CR de atirador esportivo exige vínculo permanente com clube de tiro

A filiação contínua a clube ou entidade de tiro esportivo é uma condição indispensável para a concessão e a manutenção do Certificado de Registro. A orientação da Polícia Federal busca deixar claro que o vínculo do atirador com uma entidade autorizada não deve existir apenas no momento da solicitação do CR, mas permanecer ativo durante todo o período de validade do registro. No sistema atual, o Sinarm-CAC é o ambiente destinado ao controle das armas e dos serviços relacionados a Caçadores, Atiradores desportivos e Colecionadores (CACs), incluindo procedimentos como obtenção, revalidação, apostilamento, aquisição, registro e guia de tráfego.

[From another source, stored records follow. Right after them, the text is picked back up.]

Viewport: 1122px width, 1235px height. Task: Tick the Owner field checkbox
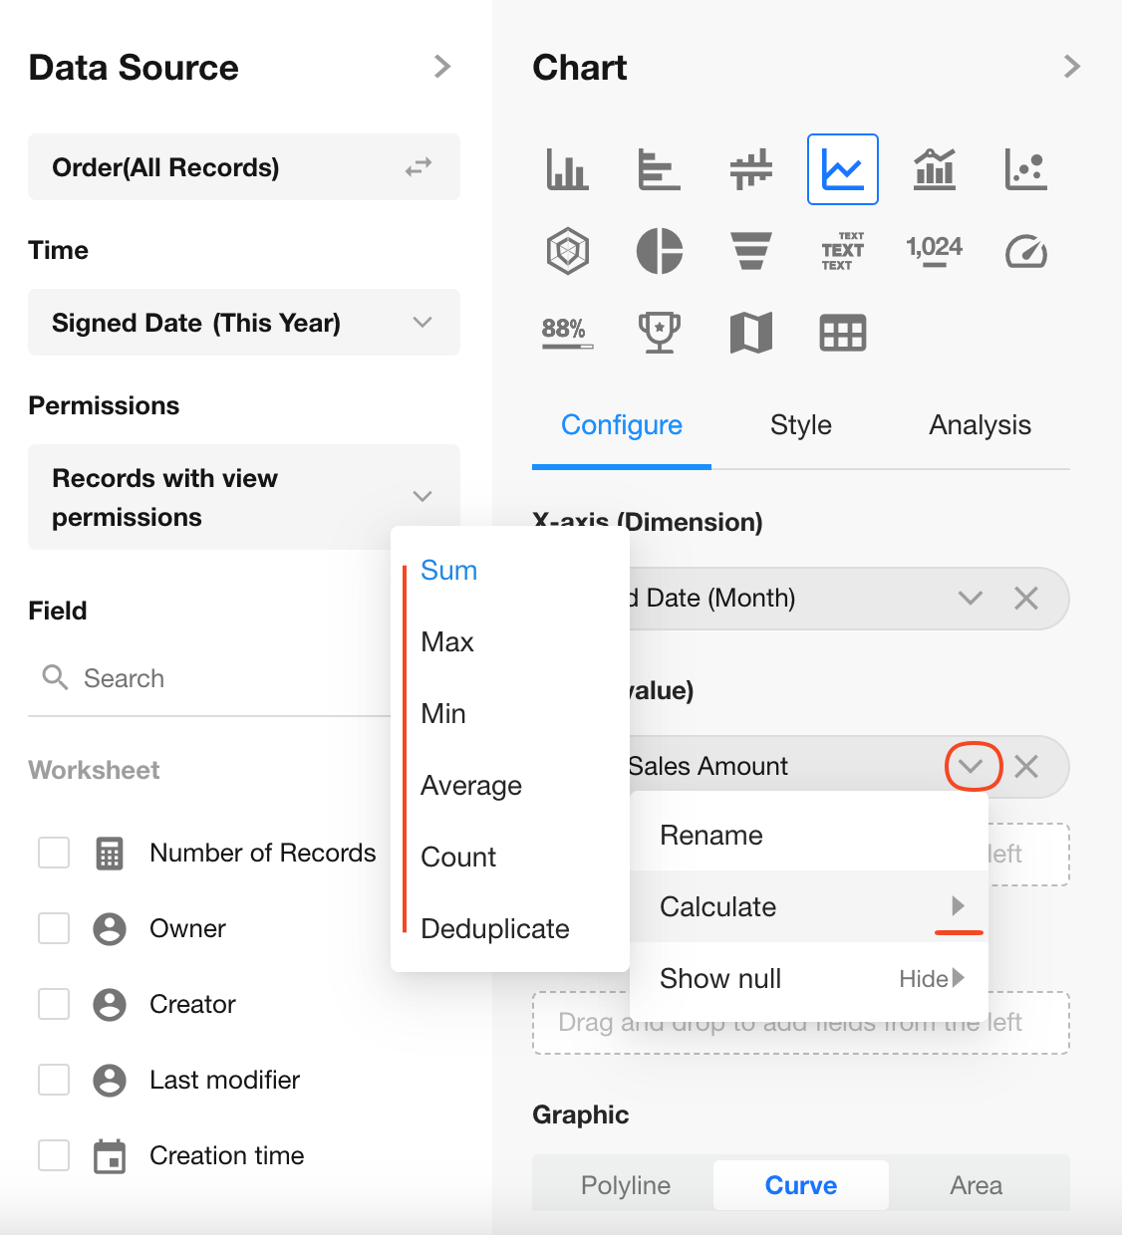[x=54, y=928]
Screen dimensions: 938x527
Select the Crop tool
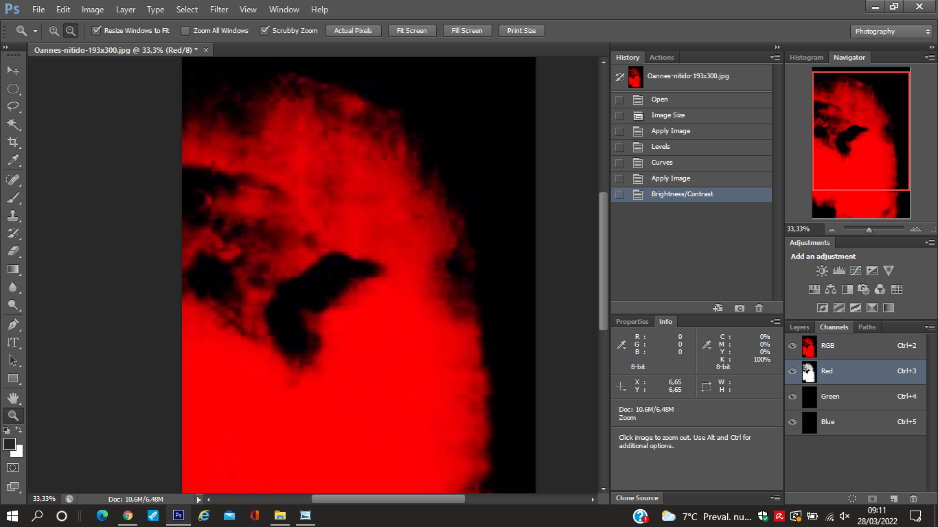pyautogui.click(x=13, y=142)
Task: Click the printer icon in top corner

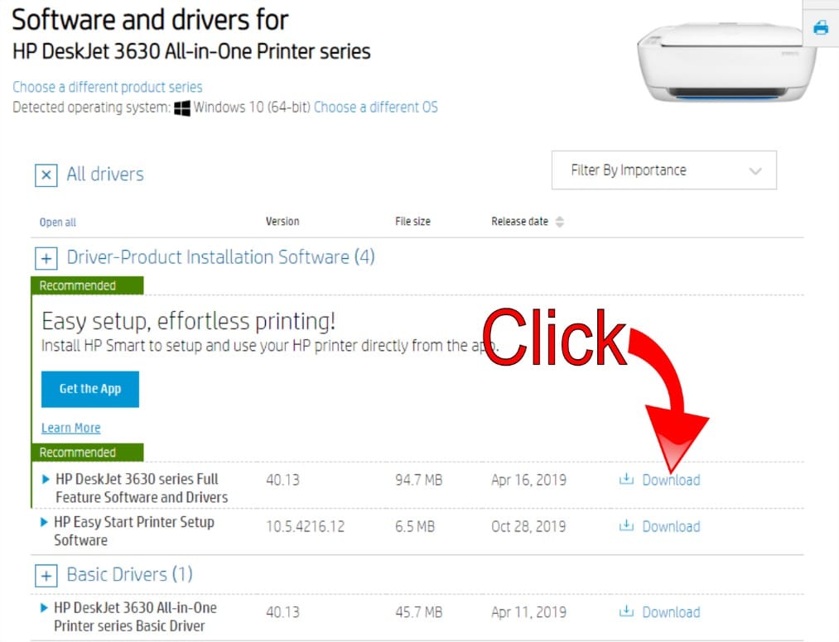Action: click(x=820, y=27)
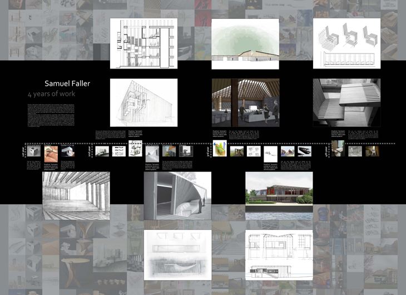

A loja RICHTER FIREARMS, de Belo Horizonte (MG), explica que o Certificado de Registro é o documento que permite o exercício de atividades específicas, como o tiro esportivo, o colecionamento e a caça excepcional. No caso do atirador esportivo, a filiação a uma entidade de tiro tem papel central, pois é justamente nesse ambiente autorizado que a prática esportiva deve ocorrer. A página oficial de concessão do CR informa que o requerente deve apresentar comprovante de filiação a entidade de tiro ou caça, exigência dispensada apenas para a atividade de colecionamento. O mesmo serviço também prevê declaração de compromisso para comprovar participações em treinamentos e competições, na forma do artigo 35 do Decreto nº 11.615/2023.

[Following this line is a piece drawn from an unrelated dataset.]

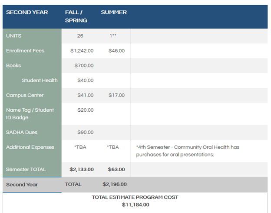Click the UNITS row label
The image size is (271, 213).
(13, 36)
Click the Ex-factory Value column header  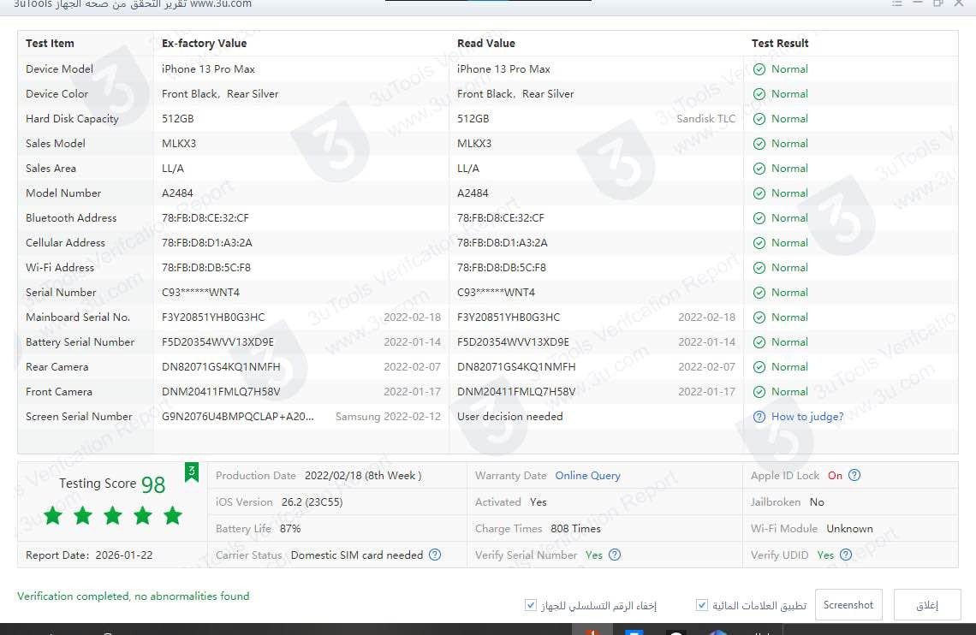click(204, 44)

A regra reforçada pela Polícia Federal mira uma prática considerada irregular: a filiação ao clube apenas para instruir o pedido de CR, seguida do desligamento logo após a aprovação. Nessa situação, o atirador permanece sem vínculo ativo por longos períodos e só retorna a uma entidade no momento de renovar o documento. A interpretação da PF é que essa conduta não atende à finalidade da norma, pois o vínculo com entidade autorizada não é um requisito meramente formal ou temporário, mas uma condição ligada ao próprio exercício regular da atividade.

A filiação contínua também é essencial para a comprovação de habitualidade. O atirador desportivo precisa demonstrar participação em treinamentos e competições, e essa comprovação depende da atuação de clubes, federações, ligas ou entidades reconhecidas. Sem vínculo ativo, fica comprometida a possibilidade de demonstrar a prática regular do tiro desportivo. A própria documentação exigida para renovação de CRAF no ambiente CAC inclui comprovante de filiação a entidade de tiro ou caça e documento comprobatório de participações em treinamentos e competições para o atirador desportivo.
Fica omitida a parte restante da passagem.